● **Supplied passage**
□ □ □ □

Re: make the stats collector shutdown without writing the statsfiles if the immediate shutdown is requested.

From: Fujii Masao <masao(dot)fujii(at)oss(dot)nttdata(dot)com>
To: Masahiro Ikeda <ikedamsh(at)oss(dot)nttdata(dot)com>, Andres Freund <andres(at)anarazel(dot)de>
Cc: kuroda(dot)hayato(at)fujitsu(dot)com, Zhihong Yu <zyu(at)yugabyte(dot)com>, PostgreSQL Hackers <pgsql-hackers(at)lists(dot)postgresql(dot)org>
Subject: Re: make the stats collector shutdown without writing the statsfiles if the immediate shutdown is requested.
Date: 2021-03-26 00:54:40
Message-ID: 3d721f7d-3c8f-6fc2-d0a9-94c299d6a01b@oss.nttdata.com
Views: Raw Message | Whole Thread | Download mbox | Resend email
Thread:
Lists: pgsql-hackers

On 2021/03/26 9:25, Masahiro Ikeda wrote:
>
> On 2021/03/25 21:23, Fujii Masao wrote:
>> On 2021/03/25 9:58, Andres Freund wrote:
>>> Outside of very
>>> narrow circumstances a normal exit shouldn't use _exit(1). Neither 1 no
>>> _exit() (as opposed to exit()) seem appropriate. This seems like a bad
>>> idea.
>>
>> So you're thinking that the stats collector should do proc_exit(0)
>> or something even when it receives immediate shutdown request?

□ □ □ □

● **Exercise tasks**
[A] In the mailing list message, what does Andres Freund say a normal exit shouldn't use outside of very narrow circumstances?
[B] Reproduce the mailing list message word for word, from "On 2021/03/26 9:25, Masahiro" to "immediate shutdown request?".

● **Given material**
□ □ □ □

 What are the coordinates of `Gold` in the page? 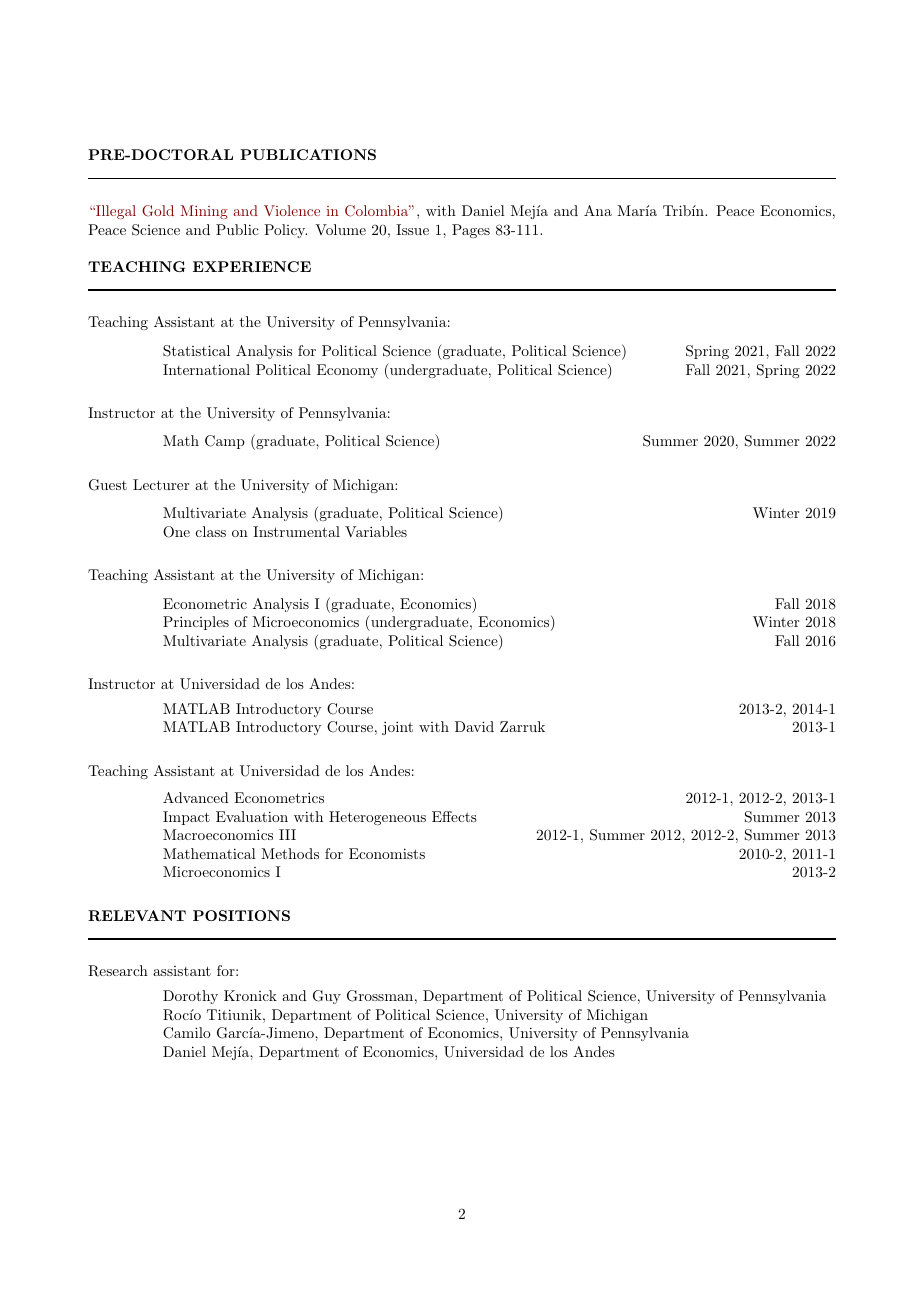 It's located at (158, 211).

□ □ □ □

● **Answers to the tasks**
[A] _exit(1)

[B]
On 2021/03/26 9:25, Masahiro Ikeda wrote:
>
> On 2021/03/25 21:23, Fujii Masao wrote:
>> On 2021/03/25 9:58, Andres Freund wrote:
>>> Outside of very
>>> narrow circumstances a normal exit shouldn't use _exit(1). Neither 1 no
>>> _exit() (as opposed to exit()) seem appropriate. This seems like a bad
>>> idea.
>>
>> So you're thinking that the stats collector should do proc_exit(0)
>> or something even when it receives immediate shutdown request?